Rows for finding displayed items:
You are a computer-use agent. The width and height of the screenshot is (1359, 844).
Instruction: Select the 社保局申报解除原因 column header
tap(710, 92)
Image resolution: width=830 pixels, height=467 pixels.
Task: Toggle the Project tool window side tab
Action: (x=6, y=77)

* Required task *
Rewrite the rows above, changing "column header" to "table heading" and keeping everything else the same.

* Worked solution *
You are a computer-use agent. The width and height of the screenshot is (1359, 844).
Instruction: Select the 社保局申报解除原因 table heading
tap(710, 92)
Image resolution: width=830 pixels, height=467 pixels.
Task: Toggle the Project tool window side tab
Action: (x=6, y=77)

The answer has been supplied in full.